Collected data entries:
-----

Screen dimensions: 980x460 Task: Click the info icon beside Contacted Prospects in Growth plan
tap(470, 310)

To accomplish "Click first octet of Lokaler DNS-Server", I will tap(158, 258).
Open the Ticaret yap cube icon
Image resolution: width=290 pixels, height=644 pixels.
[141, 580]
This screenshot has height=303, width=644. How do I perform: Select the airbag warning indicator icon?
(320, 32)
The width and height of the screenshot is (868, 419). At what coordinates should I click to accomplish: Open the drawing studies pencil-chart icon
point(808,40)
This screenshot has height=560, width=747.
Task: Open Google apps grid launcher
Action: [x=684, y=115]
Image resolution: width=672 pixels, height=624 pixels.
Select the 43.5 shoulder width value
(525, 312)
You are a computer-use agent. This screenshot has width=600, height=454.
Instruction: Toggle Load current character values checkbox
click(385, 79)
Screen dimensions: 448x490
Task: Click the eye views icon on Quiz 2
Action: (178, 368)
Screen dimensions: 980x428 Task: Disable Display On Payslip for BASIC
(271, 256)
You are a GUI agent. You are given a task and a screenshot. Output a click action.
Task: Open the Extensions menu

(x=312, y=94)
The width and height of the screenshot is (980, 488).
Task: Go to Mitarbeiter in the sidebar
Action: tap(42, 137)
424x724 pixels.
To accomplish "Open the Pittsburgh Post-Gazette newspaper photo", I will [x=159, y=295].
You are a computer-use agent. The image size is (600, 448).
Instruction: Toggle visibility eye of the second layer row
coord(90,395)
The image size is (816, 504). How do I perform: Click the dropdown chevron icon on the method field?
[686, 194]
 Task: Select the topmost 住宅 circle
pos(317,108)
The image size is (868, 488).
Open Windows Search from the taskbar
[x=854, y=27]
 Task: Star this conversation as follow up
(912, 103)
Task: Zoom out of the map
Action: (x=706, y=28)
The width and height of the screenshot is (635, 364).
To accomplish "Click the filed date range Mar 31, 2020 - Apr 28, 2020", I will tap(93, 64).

-----

About this task: Keep only those lines of the records that hold "agent", and return them.

Written answer:
You are a computer-use agent. This screenshot has width=600, height=454.
You are a GUI agent. You are given a task and a screenshot. Output a click action.
You are a computer-use agent. The image size is (600, 448).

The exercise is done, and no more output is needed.